Une première victoire des professionnels du tabac

Le gouvernement français a donc en partie tranché en  faisant le choix de suivre à la lettre la directive européenne 2014/40/UE adoptée le trois avril 2014 par la commission européenne. Cette directive, qui sera effective en mai 2016, englobe les produits de la cigarette électronique au même titre que ceux du tabac. Chaque Etat a désormais les mains libres pour établir des normes propres à ces produits.

Jusqu’à présent, en France, la vente de cigarettes électroniques avait seulement été interdite aux mineurs depuis le 27 juin 2013. Mais désormais c’est son usage même qui est restreint. Le vapotage sera interdit dans certains lieux publics : les établissements accueillant des mineurs, les transports en commun et tous les espaces clos collectifs de travail. Cette interdiction pourrait même s’étendre aux terrasses des restaurants. La publicité est elle aussi impactée et est limitée par une circulaire du 25 septembre 2014. Elle sera définitivement interdite à partir de mai 2016 (à l’exception des lieux de ventes et des catalogues). Or, les cigarettes électroniques avaient largement bénéficié de l’interdiction de consommation des cigarettes classiques dans les lieux publics. En étant classifié comme produit du tabac, la cigarette électronique perd ainsi d’importants avantages concurrentiels.

Ce n’est donc pas un hasard si cette classification a été soutenue par les lobbies de l’industrie du tabac et les buralistes. Les géants de l’industrie du tabac sont arrivés tardivement sur ce marché qu’ils tentaient au départ d’évincer. Mais, aujourd’hui ils y sont tous bien impliqués. Les compagnies Reynolds American, la British American Tobacco, Japan Tobacco International et Philip Morris possèdent leurs propres marques Vuse, Vype, Ploom et MarkTen. De son côté, Imperial Tobacco, de son côté, a racheté les brevets de Dragonite, l’entreprise du chinois Hon Lik, l’inventeur de l’ « e-cig ».

De plus, pour la distribution de leurs produits, les géants de l’industrie du tabac peuvent compter sur le réseau dense des buralistes. Un réseau incomparable à celui des boutiques spécialisées actuellement sur le marché.

Un mince espoir d’autorégulation

Les produits de la cigarette électronique possèdent toujours un avantage certain: leur prix. La taxation actuelle en tant que produit de consommation courante leur est très favorable. Le risque réside dans l’harmonisation des taxes qui seraient alors basées sur celles appliquées aux cigarettes classiques. De même, l’interdiction de l’aromatisation des cigarettes classiques posent un enjeu certain si elle venait à s’appliquer aux cigarettes électroniques dont l’attrait repose en partie sur un choix important d’arômes.

Pour ne pas être évincés d’une bonne partie du marché, les fabricants et distributeurs actuels doivent influer sur l’évolution des normes et régulations européennes et nationales. Pour se faire, ils font d’abord appel aux consommateurs par le biais de pétition notamment l’EFVI, l’initiative Européenne pour le libre vapotage.

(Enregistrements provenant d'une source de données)
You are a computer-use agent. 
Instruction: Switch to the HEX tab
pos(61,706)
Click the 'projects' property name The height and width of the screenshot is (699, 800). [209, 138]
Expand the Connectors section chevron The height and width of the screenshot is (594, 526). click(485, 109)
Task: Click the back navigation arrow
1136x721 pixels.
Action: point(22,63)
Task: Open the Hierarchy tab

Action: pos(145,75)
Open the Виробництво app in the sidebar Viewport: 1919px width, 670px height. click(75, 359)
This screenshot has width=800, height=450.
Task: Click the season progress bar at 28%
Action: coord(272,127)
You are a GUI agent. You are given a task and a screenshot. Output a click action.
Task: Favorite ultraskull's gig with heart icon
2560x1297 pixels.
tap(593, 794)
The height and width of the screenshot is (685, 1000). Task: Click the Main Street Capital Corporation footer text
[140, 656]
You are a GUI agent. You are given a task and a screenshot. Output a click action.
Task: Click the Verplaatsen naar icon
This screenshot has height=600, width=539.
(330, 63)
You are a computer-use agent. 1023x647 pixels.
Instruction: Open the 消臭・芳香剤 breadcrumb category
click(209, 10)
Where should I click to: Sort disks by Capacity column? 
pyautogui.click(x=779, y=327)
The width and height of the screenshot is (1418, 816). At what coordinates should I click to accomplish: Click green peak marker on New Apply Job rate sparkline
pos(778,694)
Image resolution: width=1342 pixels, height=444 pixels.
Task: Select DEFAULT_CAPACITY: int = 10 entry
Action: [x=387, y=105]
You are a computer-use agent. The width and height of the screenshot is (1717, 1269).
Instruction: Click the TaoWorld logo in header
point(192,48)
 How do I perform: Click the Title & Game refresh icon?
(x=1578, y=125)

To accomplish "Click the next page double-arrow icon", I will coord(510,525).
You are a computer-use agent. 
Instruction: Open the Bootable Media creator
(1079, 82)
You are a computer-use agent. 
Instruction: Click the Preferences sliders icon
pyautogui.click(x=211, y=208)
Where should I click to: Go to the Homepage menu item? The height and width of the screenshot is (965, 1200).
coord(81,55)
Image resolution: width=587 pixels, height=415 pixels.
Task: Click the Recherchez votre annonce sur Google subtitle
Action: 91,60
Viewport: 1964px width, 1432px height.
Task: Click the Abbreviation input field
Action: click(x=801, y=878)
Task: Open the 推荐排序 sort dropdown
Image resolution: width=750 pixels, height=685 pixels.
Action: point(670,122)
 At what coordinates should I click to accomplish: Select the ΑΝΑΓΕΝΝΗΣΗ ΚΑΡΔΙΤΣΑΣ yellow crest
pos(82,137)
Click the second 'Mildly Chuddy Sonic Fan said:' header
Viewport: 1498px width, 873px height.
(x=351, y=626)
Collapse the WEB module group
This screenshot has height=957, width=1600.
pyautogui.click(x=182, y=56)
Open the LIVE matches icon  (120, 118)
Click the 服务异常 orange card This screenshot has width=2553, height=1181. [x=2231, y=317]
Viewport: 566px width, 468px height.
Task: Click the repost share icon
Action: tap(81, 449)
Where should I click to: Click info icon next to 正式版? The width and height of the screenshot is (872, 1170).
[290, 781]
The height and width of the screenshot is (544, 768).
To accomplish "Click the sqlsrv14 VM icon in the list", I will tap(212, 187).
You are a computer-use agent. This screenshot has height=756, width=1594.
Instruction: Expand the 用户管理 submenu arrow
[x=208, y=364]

CONSIGNE ÉCRITE 1
D'après l'extrait sur la cigarette électronique, depuis quelle date la vente de cigarettes électroniques aux mineurs est-elle interdite en France ?
CONSIGNE ÉCRITE 2
Citez le passage de l'extrait sur la cigarette électronique qui commence par « Les produits de la cigarette électronique possèdent » et se termine par « le libre vapotage. ».

RÉPONSE FINALE 1
Depuis le 27 juin 2013.

RÉPONSE FINALE 2
Les produits de la cigarette électronique possèdent toujours un avantage certain: leur prix. La taxation actuelle en tant que produit de consommation courante leur est très favorable. Le risque réside dans l’harmonisation des taxes qui seraient alors basées sur celles appliquées aux cigarettes classiques. De même, l’interdiction de l’aromatisation des cigarettes classiques posent un enjeu certain si elle venait à s’appliquer aux cigarettes électroniques dont l’attrait repose en partie sur un choix important d’arômes.

Pour ne pas être évincés d’une bonne partie du marché, les fabricants et distributeurs actuels doivent influer sur l’évolution des normes et régulations européennes et nationales. Pour se faire, ils font d’abord appel aux consommateurs par le biais de pétition notamment l’EFVI, l’initiative Européenne pour le libre vapotage.